With mocks constructed for each member of the MCH triad, clear testing possibilities become apparent (please see preceding sections for a discussion of mocks and interaction-based testing). The states and behavior within the Model are tested independently of hardware events and control logic. Each system requirement’s logic in the Conductor is tested with simulated events and states from the Hardware and Model. With mocks, even hardware register configuration code and ISRs can be tested. An MCH example follows in a later section of this paper.

Fig. 1. Relationships of a Conductor to its complementary MCH triad members and mocks. The depicted mocks stand in for the concrete members of the triad (linked in at build time) and allow testing of the logic within the Conductor. Mocks are automatically generated capture function parameters and simulate return values used in test assertions.

Model Conductor Hardware & Multi-Triad Systems

Multiple triads are necessary to compose an entire system and simplify testing. Multiple triads exist independently of one another. A central Executor contains the system’s main execution loop; it initializes and continually runs each triad by making calls on the Conductors. If there is communication necessary among triads in a multi-triad system, it will occur between Models. In a real-time system, individual triads can map well to tasks or threads.

Fig. 2. A system composed of multiple MCH triads. Inter-triad communication occurs among Models through direct calls or shared helpers. An external Executor runs each triad by making calls to service each Conductor.

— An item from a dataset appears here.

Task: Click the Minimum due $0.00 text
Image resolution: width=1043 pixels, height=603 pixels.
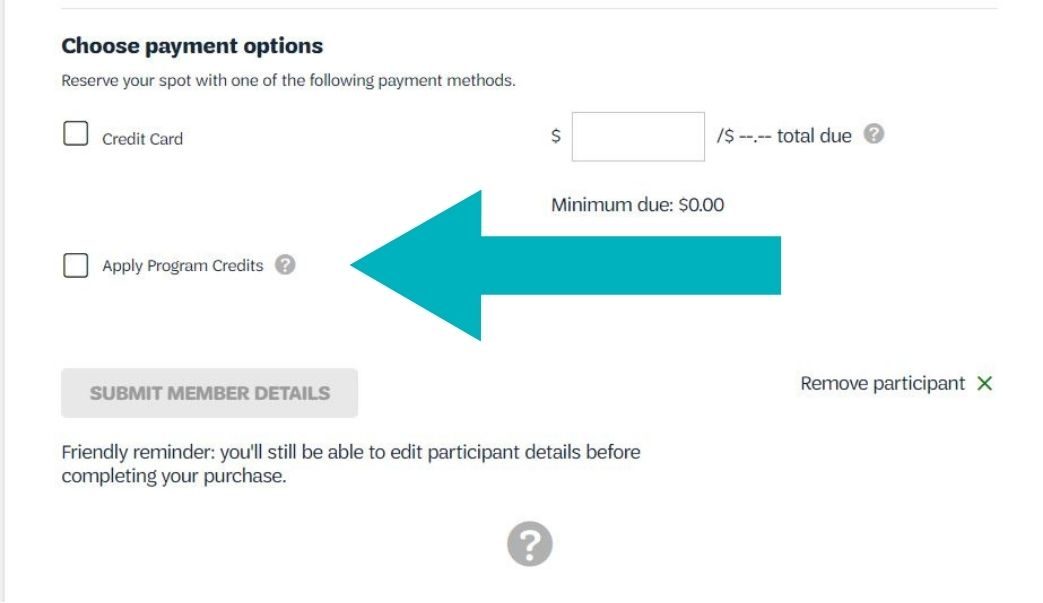Action: click(637, 205)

Overhead & Development Cost

MCH adds little to no overhead (i.e. memory use or processor time) to a production embedded system. Of course, mocks and unit tests are not compiled into the final release system. Further, MCH is essentially naming, organization, and calling conventions; any overhead incurred by these conventions is easily optimized away by the compiler.

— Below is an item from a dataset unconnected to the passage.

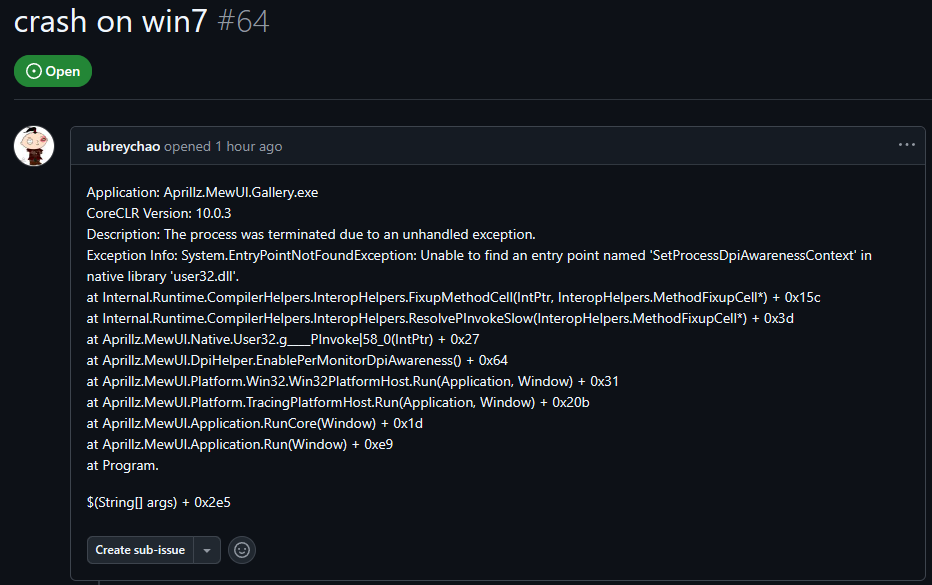Click the Exception Info EntryPointNotFoundException line

[479, 255]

TDD shifts the time normally spent repaying technical debt [3] at project conclusion (and beyond) to the development phase with test-first practices. With this shift comes predictable development allowing decision makers to manage project risks with progress data. With TDD and CI clear savings are realized over the system’s lifetime in reduced bugs, reduced likelihood of recall, and ease of feature additions and modifications. New developers can work on the system and make changes with confidence because of test suites. Those tests, in fact, operate as "living" documentation of the system. Looking at the entire life cycle of a system, TDD and CI are considerably more cost effective than traditional or ad hoc methods of development.

Conclusion

Picture a desperate embedded systems engineer surrounded by wires, boards, and scopes, trying to track down a mysterious bug in a product that’s three weeks past its deadline. Now imagine a calm, productive developer over the course of many months regularly defining system behavior through tests and checking in code for the continuous integration server to build and test. Further, imagine a project manager confidently estimating and adjusting project completion goals and costs from measurable progress metrics. Regression testing, decoupled design, and disciplined development can all but eliminate heroic debugging efforts and costly defects released into production.

Acknowledgments

Authors wish to thank Matt Werner of Savant Automation for the opportunity to implement and originally prove out in a production system the ideas that inspired this paper. Authors also wish to thank their colleagues at Atomic Object for their many contributions to this work including but not limited to Presenter First, Systir, the dependency generation tool, and, of course, much proofreading and editing assistance.

References

[1] Kent Beck. Extreme Programming Explained. Reading, MA: Addison Wesley, 2000.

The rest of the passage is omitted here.